Excerpts from “To The Bridge”

“I think we are better off at least having some idea of how this happens as opposed to saying ‘We’re never going to understand,'” Rommelmann told KOIN 6 News in October 2017. “I just don’t see how that helps anything, ever.”

Eight years ago, she began pouring through public records about the case. After Amanda pleaded guilty, people “ran out of the woodwork to speak with me,” she said. Over time she interviewed about 80 people — family members

on both sides, friends and colleagues.

The result is a book, set for release in June 2018, called “To the Bridge.”

Asked if any of it makes sense to her now, Rommelmann said, “Yes. It does make sense to me now.”

“To say no one could have ever seen this coming, which many people said, is just not the case. I mean, you can’t say, ‘Oh, we knew 2 children were going to be thrown off the bridge,’ but they knew disaster was in the making, for sure.”

Rommelmann researched a troubled marriage and what she describes as years of bad behavior.

Amanda and Jason met around 2000 and in the next 9 years Rommelmann said “they were engaging in some not-so-good behavior at the time.”

“I think people felt, some people felt helpless to say anything. Some people didn’t think it was their business, and I think there was a lot of obfuscation going on, where it looks like this but you’re being told it’s that.”

Rommelmann said it was “pretty shocking” to find out “how many horrible things had been going on for so long in what really looked like an upstanding, middle-class Christian family.”

She told KOIN 6 News the bad behavior included “addictions, there were lies, there were money issues.”

“I feel sad and sometimes angry that people just made such crappy choices, you know, selfish choices, choices driven by addiction, choices driven by fancy lies they could tell and convince others of. And the people that suffered were the children.”

She believes Amanda’s decision that night was, in part, an act of revenge against her then-estranged husband.

“She had lost a lot at that point. She’s lost custody of her children.”

But, she said, it’s more complicated than people realize.

The killing, Rommelmann said, was categorized in court and the press as a spousal revenge killing.

But there’s more to it than that.

“I think Amanda lived a trying life for a long time, but a life she was very much involved in trying to make look like what she wanted it to be,” Rommelmann said. “And it wasn’t.”

Their marriage was able to go on for while but the problems overtook them. “At a certain point I don’t think she had any place left to go in her mind.”

Amanda “obviously” wanted to hurt Jason. “But what else did she have? At that point she had no home, she had no property, she had no money, she had no job.”

Asked if Amanda loved her children, Rommelmann hedged her answer.

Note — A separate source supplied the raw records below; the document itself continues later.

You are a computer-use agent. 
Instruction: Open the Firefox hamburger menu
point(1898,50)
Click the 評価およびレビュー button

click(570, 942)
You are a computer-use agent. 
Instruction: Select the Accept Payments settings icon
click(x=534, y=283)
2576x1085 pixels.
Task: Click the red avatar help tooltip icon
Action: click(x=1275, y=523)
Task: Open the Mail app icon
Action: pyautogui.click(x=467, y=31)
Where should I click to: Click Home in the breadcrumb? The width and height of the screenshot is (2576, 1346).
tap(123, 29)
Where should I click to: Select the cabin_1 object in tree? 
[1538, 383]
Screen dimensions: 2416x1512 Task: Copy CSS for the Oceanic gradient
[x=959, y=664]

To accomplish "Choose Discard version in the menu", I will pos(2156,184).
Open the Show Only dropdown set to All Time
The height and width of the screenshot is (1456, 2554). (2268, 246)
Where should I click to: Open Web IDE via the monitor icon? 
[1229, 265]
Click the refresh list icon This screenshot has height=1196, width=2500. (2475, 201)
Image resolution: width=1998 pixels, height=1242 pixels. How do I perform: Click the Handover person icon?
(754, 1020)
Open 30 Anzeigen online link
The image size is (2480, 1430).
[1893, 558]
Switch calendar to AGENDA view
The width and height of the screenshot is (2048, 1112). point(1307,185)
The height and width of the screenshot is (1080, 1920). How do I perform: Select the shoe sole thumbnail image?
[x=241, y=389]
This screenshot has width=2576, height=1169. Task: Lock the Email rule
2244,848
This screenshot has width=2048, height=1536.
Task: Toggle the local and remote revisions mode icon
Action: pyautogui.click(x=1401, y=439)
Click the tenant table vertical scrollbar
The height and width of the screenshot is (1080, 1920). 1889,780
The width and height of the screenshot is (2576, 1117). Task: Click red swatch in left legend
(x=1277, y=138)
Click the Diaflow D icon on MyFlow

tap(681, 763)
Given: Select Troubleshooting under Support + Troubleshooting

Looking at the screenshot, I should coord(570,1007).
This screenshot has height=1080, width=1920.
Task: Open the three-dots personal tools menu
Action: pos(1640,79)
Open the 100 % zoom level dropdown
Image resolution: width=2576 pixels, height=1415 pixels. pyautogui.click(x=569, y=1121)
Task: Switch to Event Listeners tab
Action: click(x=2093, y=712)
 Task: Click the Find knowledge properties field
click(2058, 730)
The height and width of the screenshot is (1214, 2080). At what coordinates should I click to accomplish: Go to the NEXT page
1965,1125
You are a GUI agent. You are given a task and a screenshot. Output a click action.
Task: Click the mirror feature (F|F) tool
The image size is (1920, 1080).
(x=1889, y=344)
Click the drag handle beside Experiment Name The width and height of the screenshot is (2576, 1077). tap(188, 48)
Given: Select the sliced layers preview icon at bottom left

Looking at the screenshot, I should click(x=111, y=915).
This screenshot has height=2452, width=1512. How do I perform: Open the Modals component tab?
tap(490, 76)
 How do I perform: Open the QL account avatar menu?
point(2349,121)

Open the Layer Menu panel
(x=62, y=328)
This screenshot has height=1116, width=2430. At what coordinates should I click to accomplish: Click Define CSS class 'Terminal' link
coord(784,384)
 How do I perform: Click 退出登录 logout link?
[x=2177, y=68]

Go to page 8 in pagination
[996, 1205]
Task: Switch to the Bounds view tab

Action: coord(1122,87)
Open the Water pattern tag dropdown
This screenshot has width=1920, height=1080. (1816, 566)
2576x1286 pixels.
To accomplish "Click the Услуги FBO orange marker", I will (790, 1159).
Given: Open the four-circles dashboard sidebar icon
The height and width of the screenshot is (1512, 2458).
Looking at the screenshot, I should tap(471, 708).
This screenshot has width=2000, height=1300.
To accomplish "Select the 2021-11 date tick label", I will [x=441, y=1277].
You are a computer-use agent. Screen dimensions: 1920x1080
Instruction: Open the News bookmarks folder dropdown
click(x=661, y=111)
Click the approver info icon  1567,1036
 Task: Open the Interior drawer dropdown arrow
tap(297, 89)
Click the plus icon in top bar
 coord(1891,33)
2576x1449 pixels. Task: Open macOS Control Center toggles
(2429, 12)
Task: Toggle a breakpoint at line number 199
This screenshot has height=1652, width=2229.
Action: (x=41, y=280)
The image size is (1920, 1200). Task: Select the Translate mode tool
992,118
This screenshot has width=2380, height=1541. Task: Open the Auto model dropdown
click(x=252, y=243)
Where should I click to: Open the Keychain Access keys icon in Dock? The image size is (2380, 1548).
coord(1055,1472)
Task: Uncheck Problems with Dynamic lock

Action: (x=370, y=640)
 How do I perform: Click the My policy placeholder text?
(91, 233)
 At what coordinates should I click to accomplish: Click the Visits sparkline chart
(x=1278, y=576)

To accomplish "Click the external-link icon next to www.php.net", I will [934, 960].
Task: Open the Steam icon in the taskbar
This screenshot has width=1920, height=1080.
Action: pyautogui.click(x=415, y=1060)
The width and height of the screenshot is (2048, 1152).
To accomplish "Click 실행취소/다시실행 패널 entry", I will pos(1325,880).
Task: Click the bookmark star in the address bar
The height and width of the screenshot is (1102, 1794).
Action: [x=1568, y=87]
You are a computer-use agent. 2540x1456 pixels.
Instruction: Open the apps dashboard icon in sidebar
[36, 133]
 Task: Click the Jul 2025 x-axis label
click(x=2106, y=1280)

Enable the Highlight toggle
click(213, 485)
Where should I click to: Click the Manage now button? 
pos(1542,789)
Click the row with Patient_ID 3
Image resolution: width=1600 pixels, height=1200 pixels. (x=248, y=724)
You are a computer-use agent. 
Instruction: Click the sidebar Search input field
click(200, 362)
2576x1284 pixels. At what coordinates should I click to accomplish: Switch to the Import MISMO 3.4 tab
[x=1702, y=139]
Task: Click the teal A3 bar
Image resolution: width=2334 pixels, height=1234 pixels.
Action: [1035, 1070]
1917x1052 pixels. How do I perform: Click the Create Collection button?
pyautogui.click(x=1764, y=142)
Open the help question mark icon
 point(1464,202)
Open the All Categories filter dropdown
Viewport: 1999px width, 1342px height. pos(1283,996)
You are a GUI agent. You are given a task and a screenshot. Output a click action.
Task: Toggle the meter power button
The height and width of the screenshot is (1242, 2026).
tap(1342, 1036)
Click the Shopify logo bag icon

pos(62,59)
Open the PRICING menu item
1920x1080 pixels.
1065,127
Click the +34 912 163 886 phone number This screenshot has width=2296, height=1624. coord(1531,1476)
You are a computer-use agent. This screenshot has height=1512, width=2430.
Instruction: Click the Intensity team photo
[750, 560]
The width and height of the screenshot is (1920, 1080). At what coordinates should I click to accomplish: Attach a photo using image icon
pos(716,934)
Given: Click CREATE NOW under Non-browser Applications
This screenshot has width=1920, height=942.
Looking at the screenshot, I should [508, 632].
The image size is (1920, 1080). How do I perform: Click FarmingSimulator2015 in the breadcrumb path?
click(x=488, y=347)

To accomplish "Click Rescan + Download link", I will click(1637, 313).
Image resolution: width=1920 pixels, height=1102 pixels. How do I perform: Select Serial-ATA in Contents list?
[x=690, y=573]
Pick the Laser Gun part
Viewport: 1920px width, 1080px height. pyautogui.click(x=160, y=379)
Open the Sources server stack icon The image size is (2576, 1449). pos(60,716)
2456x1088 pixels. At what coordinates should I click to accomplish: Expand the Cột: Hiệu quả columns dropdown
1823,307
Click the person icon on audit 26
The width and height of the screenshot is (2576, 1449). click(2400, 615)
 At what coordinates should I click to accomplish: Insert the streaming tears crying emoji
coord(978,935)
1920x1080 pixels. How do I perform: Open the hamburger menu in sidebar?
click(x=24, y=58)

“How Amanda felt about her children really depends on who you ask,” she said. “There will be people who tell you she loved her children deeply and that she was a wonderful mother, especially when the children were small. And, you know, she has an older son, Gavin. I also know that she was not such a wonderful mother to her children. You had social services called many times. You had many people see many moments of bad parenting (by both Amanda and Jason.”

As for whether she loved her children, Rommelmann said, “I guess it’s not really for me to say. I know they loved her.”Maintaining their silence

Neither Amanda Stott-Smith nor Jason Smith would speak with Rommelmann for her book, and she knows there are those who feel she’s only making things worse.

“I know I was never here to cause people more pain. I know I was never here to sensationalize everything,” Rommelmann said. “The book is not sensational. I thought it would make things hurt less if we could understand how they happened.”

And if pulling truth from the horror helps prevent something like this from happening again, then her efforts will have been worthwhile, she said.

“When you take the information and lay it on the ground and look at it, you can put the pieces together. To me, it does make sense.”

Neither Amanda Stott-Smith nor Jason Smith have responded to requests for interviews with KOIN 6 News.